Hedrick studied him. The old commando clearly relished the idea of schooling his old leadership. Hedrick nodded. “You’re right.” He cleared his throat. “Tech level nine.”

Morrison and his sons grinned lustily.

“Let our enemies see just how sharp cutting-edge technology can be. Finish this, sweep aside anyone or anything in your path, and bring me Jon Grady—alive. We need his peculiar mind.”

“And Cotton?”

Hedrick considered this. “Public figure or not, if he’s given any information to the government, find out what—then eliminate him. If he’s innocent, take him into custody.”

“The others?”

“Examples should be made.” Hedrick hesitated. “Exothermic decomposition. Make sure there are witnesses.”

Morrison turned to his progeny. “You heard the man.”

They nodded and moved swiftly, eagerly out the doors as Morrison trailed more slowly behind them.
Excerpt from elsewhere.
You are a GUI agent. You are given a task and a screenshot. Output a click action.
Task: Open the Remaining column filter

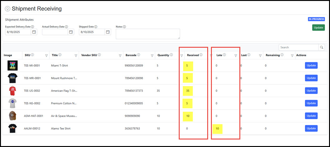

He was still in the office as the doors closed, and he turned back toward Hedrick.

Hedrick was gazing out his windows at Mount Fuji, its snowcap gleaming in the hyperrealistic distance. “What is it, Mr. Morrison?”
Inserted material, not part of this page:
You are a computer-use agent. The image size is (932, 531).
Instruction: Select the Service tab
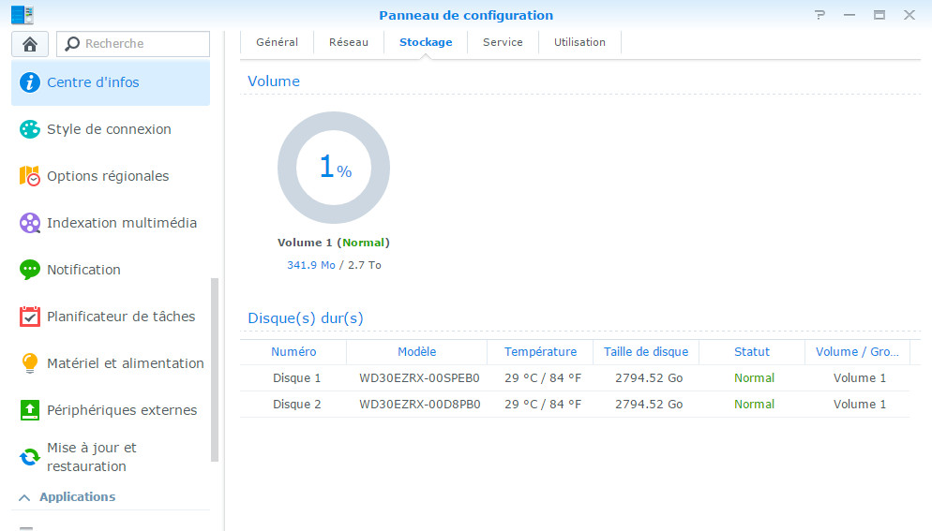click(503, 42)
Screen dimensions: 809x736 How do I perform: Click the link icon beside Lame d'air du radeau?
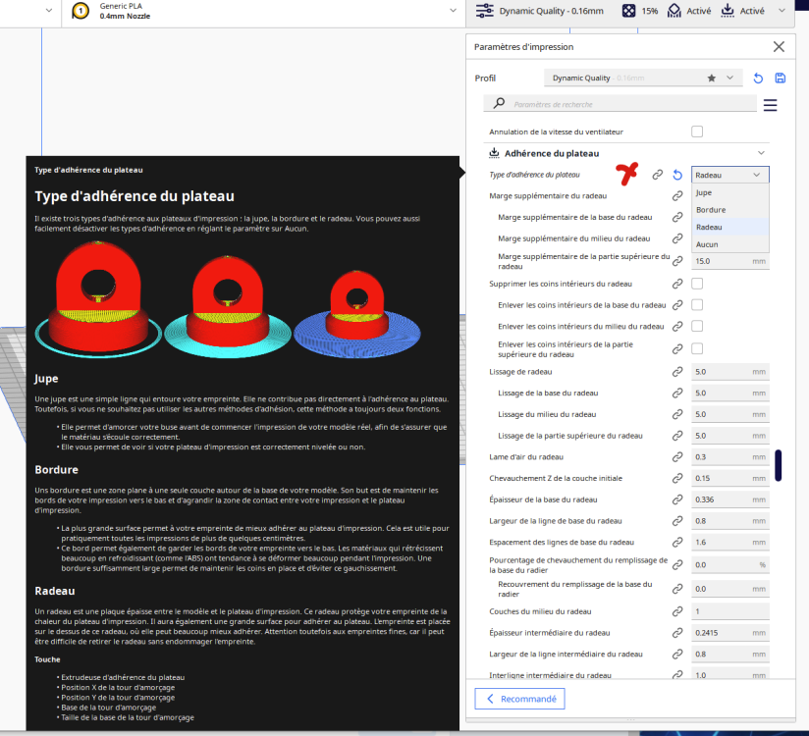(x=677, y=457)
“Alexa is AWOL. I thought you should know.”

Hedrick sat in silence for several moments, but then he picked up a complex, geared Victorian clock and hurled it against the wall—where it shattered spectacularly.

“When are you going to deal with her?”

Hedrick turned to glare at him, but he couldn’t withstand Morrison’s disgusted expression.
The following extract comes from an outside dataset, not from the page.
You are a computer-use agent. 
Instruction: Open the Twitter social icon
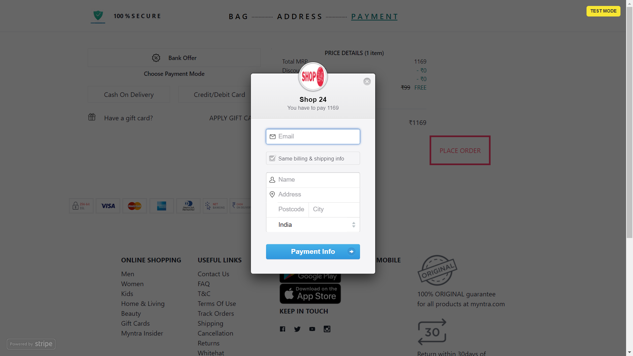[x=297, y=329]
“She disobeys you, and you deliberately try not to see.”

“Enough! You have a job to do, go—”

“Your feelings for her have blinded you. It puts the entire organization in danger.”

“You don’t need to—”

“She illicitly accessed Grady’s Hibernity interrogation records.”

Hedrick’s face dropped. “What? How?”

“She circumvented network restrictions—we’re still trying to figure out how. It appears she might be using her charms on more than just you.”

Hedrick turned another warning look in Morrison’s direction, but it melted away as he realized the implications. “How much did she see?”

“Everything.”

Hedrick put his head in his hands and collapsed in his chair. “God.” He sat like that for several moments before leaning back. “I didn’t want her to know. The world is an ugly place.”

“There’s more.”

Hedrick closed his eyes in resignation.

“In reviewing the breach, the AIs noticed that Grady’s interrogation hologram loops after a few months.”

Hedrick’s eyes opened. “It loops? What do you mean it loops?”

“Somebody’s tampered with it. And not here.”

“You mean at Hibernity?”

Morrison nodded. “It looks like numerous systems there have been compromised. The inmates might be running the asylum.”

Fear stole across Hedrick’s face. “My God . . . Chattopadhyay.”

“I told you, he’s dead. And the moment we get the chance, we’ll open his cell and confirm it.”

Hedrick gazed at the screens all around him. “This entire project is coming apart. If they escape our grip—”

“No one’s escaping anything. And after I take care of this problem, if the civilian authorities want a war, then we’ll make damn sure we win it.”

Hedrick’s breathing calmed. “I can always rely on you, Mr. Morrison.”

Morrison moved to depart. “I’m posting guards around you. See no one—especially her.”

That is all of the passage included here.